2025年8月22日
NEDO(国立研究開発法人新エネルギー・産業技術総合開発機構)
SyntheticGestalt株式会社
NEDOと経済産業省が実施する、生成AIの開発力強化に向けたプロジェクト「GENIAC」において、SyntheticGestalt株式会社は世界最大の分子情報特化型基盤AIモデル「SG4D10B」を開発しました。
創薬や新素材開発をはじめとする新分子の開発プロセスは、複雑な分子情報の組み合わせの中から優位な効果を得られる可能性がある構造を絞り込む過程に、膨大なコストと時間が必要となっています。
今回開発した分子特化型基盤AIモデル「SG4D10B」は、SyntheticGestaltが世界的な化合物サプライヤーとの共同研究を通じて得られた化合物データの中から、100億件を学習データとして活用することで、膨大な化合物の構造パターンの学習に成功しています。この基盤モデルは世界標準の創薬ベンチマークにおける重要な3指標(毒性、透過性、安定性)で世界1位の性能を達成しており、創薬のみならず農薬や新素材などの幅広い分野において、開発プロセスの効率化に大きく寄与することが期待できます。
図1 「SG4D10B」の特徴
製薬業界では、新薬開発プロセスにおける効率化が急務となっており、データ量の少なさと分子情報の複雑さという課題が存在し、分子向けに開発された人工知能(AI)は十分な精度を得られていないのが現状でした。
図2 製薬業界でのAIモデル開発の課題
SyntheticGestaltは2024年10月から研究開発を開始した、GENIAC※(注記)1サイクル2に参画し、NEDOからの支援を受けて、世界最大の分子情報に特化した基盤AIモデル「SG4D10B※(注記)2」の開発に成功しました。SG4D10Bを活用することで、新分子の発見に必要な実験のコストと時間を削減することが期待されます。
分子は物理化学的に3次元構造を有し、さらに複数の立体配座を取り得るため、本研究で開発した基盤AIモデル「SG4D10B」では革新的な4D技術を採用しました。この4D技術により、分子の複雑な立体構造を加味しながら活性や毒性などの特性を高精度で予測することを可能にしています。また、「SG4D10B」は世界的な化合物サプライヤーであるEnamine社との共同研究を通じて得られた化合物データの中から、100億件を学習データとして活用することで、膨大な化合物の構造パターンの学習に成功しています。この基盤モデルは、世界標準の創薬ベンチマーク※(注記)3において、三つの重要な指標(毒性、透過性、安定性)で世界1位の性能を達成しました。
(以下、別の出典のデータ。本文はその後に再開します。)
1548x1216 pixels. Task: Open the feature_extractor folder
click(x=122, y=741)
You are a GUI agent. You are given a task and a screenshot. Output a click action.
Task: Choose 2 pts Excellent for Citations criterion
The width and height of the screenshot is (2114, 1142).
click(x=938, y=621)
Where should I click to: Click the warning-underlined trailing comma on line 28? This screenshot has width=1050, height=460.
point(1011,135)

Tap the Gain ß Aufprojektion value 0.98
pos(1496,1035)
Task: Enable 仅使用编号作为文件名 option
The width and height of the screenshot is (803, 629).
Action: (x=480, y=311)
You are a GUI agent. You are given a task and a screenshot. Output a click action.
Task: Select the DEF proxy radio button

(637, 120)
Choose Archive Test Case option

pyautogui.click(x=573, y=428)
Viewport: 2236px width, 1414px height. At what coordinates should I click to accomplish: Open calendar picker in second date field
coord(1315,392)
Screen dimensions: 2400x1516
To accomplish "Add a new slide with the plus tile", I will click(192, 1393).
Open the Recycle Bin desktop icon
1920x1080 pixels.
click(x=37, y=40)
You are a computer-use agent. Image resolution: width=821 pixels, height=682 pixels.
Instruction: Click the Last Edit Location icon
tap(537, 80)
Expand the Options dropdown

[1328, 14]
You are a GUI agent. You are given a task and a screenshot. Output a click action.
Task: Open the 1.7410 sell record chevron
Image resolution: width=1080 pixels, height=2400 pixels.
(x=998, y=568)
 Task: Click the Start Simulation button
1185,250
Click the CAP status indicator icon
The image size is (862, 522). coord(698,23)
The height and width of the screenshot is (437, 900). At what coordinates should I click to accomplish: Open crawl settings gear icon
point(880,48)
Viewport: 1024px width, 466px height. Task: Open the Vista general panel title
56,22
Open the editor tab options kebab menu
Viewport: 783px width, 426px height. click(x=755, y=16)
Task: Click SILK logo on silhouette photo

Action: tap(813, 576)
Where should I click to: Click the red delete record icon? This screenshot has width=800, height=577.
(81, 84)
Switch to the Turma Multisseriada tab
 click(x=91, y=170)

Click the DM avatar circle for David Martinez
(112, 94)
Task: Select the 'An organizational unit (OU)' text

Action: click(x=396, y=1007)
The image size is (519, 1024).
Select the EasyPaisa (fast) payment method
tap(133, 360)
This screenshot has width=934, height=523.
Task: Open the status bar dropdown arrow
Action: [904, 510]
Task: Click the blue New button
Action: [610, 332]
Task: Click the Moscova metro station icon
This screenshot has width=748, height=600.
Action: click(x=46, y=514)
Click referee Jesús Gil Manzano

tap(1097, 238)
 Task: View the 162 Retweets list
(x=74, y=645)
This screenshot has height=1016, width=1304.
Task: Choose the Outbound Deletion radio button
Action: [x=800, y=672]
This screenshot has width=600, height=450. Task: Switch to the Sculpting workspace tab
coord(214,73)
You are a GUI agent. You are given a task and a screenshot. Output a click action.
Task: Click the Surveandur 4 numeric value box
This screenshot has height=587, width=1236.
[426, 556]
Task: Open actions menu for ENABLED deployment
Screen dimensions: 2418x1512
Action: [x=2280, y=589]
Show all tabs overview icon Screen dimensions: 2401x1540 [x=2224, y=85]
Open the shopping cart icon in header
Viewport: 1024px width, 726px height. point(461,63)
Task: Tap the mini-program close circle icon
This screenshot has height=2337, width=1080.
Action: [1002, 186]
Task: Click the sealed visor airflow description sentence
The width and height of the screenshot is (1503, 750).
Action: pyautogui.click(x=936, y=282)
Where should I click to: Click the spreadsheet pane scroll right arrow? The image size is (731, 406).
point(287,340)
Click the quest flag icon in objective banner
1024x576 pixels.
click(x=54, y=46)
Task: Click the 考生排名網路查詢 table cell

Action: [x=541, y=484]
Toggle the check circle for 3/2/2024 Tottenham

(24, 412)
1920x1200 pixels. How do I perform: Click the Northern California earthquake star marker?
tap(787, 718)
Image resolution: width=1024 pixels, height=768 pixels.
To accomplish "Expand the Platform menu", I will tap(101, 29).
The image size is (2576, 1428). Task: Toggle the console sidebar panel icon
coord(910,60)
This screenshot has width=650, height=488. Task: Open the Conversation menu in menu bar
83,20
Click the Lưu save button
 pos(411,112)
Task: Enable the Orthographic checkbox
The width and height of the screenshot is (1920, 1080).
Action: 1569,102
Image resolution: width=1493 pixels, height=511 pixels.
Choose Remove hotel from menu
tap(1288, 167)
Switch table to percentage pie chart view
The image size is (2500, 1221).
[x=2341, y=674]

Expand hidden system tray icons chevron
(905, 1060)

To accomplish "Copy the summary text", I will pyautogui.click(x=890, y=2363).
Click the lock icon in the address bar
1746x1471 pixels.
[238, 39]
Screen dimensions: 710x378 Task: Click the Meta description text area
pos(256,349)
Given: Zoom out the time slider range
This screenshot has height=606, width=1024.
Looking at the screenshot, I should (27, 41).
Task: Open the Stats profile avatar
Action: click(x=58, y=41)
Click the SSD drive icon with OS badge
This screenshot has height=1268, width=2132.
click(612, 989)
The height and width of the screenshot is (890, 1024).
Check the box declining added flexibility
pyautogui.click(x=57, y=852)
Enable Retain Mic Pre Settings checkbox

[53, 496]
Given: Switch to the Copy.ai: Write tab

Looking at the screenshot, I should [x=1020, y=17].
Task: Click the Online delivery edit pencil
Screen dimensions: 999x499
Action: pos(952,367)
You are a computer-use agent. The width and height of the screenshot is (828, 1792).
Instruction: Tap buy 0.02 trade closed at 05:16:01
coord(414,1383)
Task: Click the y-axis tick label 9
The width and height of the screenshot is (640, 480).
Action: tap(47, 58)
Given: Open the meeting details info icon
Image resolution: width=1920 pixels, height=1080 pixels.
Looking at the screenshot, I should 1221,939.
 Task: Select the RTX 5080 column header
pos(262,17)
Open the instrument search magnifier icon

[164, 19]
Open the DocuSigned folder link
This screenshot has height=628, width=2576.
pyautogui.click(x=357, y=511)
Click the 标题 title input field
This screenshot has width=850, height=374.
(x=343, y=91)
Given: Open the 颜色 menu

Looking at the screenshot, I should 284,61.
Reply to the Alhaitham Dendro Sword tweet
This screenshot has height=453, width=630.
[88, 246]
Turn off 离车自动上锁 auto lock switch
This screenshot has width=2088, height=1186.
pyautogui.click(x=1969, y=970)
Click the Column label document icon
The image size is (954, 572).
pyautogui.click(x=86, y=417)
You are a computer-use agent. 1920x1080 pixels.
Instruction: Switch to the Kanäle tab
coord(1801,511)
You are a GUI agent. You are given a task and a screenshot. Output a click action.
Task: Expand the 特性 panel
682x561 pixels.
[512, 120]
1億件の化合物データで事前学習を行った「SG4D10B」の小型モデル「SG4D100M※(注記)4」をGoogle Cloud MarketplaceおよびAWS Marketplaceにて無償公開しています。また、このたび実際にウェット試験を実施して得られた7770件のフラグメント化合物※(注記)5の活性データをAIモデルの評価用データとして、SyntheticGestaltのGitHub内のパブリックレポジトリにて公開しています。現在は、大鵬薬品工業株式会社をはじめとする国内の複数の製薬企業と利活用を推進※(注記)6しています。これらの開発技術は国際的にも高く評価され、2025年3月には世界最大級のAIカンファレンスである「NVIDIA GTC 2025」の現地、米国・サンノゼにて登壇発表を行いました。
GENIACでの成果を基盤として、今後は国際市場への本格的な展開を推進していく予定です。また、さらなる技術革新を通じて次世代基盤モデルの開発を継続し、精度の飛躍的向上を実現していきます。これにより、創薬のみならず、新分子発見のため実験にかかるコストと時間の削減が必要な化粧品や農薬、新素材などの幅広い分野で開発プロセスのさらなる効率化に貢献していきます。